Comment by seydor

3 days ago

If everyone is as good as you , how much will your work cost?

A better question might be: "If everyone is as good as you, how much will you be worth in the marketplace?"

  • Well, an even better question might be: if everyone is the same, what does it take to be exceptional?

    I'm firmly convinced that being able to troubleshoot code, even code generated by LLMs, and to write guidelines and tests to make sure it's functioning, is a skill of a shrinking pool

    For smaller stuff, great. Everyone's the same. The second your application starts gaining responsibility and complexity, you're going to need to be able to demonstrate reproducibility and reliability of your application to stakeholders.

    Like, your job increasingly will be creating interface checkpoints in the code, and then having the model generate each step of the pipeline. That's great, but you have understand and validate what it wrote, AND have a rich set of very comprehensive tests to be able to iterate quickly.

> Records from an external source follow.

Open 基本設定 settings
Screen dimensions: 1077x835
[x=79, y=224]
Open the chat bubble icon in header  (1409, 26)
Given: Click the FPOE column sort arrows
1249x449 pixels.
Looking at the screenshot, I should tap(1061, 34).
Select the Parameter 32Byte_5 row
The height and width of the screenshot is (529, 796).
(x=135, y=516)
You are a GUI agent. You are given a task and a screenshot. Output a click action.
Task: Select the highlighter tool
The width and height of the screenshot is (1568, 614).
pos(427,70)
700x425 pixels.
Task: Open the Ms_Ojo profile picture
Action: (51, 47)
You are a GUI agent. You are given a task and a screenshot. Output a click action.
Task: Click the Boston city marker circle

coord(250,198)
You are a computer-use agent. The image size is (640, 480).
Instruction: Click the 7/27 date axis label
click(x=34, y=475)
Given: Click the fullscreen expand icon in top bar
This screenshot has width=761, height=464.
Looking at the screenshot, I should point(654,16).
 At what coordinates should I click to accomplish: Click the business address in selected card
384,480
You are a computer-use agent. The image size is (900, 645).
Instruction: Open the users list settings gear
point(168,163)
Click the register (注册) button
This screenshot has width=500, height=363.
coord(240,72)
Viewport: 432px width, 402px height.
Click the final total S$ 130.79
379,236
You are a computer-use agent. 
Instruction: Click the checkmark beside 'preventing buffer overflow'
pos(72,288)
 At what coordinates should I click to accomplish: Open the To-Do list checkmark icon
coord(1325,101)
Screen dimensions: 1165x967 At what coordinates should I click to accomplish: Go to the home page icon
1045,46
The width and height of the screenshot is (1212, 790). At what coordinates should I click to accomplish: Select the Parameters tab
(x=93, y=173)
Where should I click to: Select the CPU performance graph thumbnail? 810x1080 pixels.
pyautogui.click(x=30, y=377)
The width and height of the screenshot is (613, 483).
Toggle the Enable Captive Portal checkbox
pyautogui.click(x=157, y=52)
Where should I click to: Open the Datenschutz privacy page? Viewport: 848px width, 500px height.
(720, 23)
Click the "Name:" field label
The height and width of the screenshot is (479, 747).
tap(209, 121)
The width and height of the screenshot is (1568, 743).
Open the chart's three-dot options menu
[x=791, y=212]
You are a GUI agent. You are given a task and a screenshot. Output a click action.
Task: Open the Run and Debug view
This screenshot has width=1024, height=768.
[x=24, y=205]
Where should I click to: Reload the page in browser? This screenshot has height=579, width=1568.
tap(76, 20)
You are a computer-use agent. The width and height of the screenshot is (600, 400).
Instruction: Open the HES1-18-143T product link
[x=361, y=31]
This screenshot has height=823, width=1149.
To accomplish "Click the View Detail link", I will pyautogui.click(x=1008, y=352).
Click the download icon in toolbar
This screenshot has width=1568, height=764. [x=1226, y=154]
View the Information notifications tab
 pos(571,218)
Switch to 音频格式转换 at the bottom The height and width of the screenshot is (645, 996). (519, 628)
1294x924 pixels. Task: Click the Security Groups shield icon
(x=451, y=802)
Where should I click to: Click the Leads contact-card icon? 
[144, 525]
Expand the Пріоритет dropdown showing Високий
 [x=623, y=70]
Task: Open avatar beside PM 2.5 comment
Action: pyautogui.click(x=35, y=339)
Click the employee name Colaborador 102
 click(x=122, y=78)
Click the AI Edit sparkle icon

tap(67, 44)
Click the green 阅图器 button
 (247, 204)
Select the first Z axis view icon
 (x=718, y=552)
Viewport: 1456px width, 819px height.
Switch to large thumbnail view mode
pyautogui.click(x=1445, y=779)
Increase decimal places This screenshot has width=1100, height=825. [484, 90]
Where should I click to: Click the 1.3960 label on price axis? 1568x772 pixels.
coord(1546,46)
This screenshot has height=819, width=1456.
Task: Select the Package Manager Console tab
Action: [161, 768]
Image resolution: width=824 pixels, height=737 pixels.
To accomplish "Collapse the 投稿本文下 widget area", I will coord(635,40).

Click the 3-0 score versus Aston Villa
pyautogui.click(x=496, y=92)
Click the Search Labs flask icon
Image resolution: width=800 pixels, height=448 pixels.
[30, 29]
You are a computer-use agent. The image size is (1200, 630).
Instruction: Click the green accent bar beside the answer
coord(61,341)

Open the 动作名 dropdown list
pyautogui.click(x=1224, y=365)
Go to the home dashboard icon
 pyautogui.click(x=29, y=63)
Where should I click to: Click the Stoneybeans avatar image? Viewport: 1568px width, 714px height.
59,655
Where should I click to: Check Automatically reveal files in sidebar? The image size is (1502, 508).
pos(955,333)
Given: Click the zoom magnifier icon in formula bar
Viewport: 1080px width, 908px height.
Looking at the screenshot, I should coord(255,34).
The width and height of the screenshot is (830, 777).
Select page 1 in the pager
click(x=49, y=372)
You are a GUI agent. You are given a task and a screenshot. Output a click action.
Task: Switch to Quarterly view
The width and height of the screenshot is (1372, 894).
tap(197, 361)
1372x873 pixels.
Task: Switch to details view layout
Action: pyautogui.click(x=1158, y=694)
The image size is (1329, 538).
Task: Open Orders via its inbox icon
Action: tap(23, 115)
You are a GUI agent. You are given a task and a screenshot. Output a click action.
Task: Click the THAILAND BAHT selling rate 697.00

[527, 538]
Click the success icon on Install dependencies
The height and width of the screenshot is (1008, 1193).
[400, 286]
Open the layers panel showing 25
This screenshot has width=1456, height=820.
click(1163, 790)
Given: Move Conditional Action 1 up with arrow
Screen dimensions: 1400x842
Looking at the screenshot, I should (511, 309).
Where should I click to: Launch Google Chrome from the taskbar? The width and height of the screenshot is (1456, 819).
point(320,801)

    And as mentioned, on top of that, large swaths of the field of new people have their brains completely rotted by these tools. (certainly not all new/young people, but i've seen some real rough shit)

    If anything, I see a weird gap opening up

    - people who dont adopt these tools start falling out of the industry - they're too slow

    - people who adopt these tools too early stop getting hired - they're too risky

    - people who have experience in industry/troubleshooting/etc, who adopt these tools, become modern day cobol programmers - they're charging $700 an hour

    the real question to me is this: does the amount of people taken out of the pool by being slow or risky due to these tools, outpace the reduction in jobs caused by these tools?

It probably would be just like with developers.

A great developer + an AI = productive.

A shitty developer + an AI = still shit.

AI does not make all developers the same. And it doesn't make all marketers the same.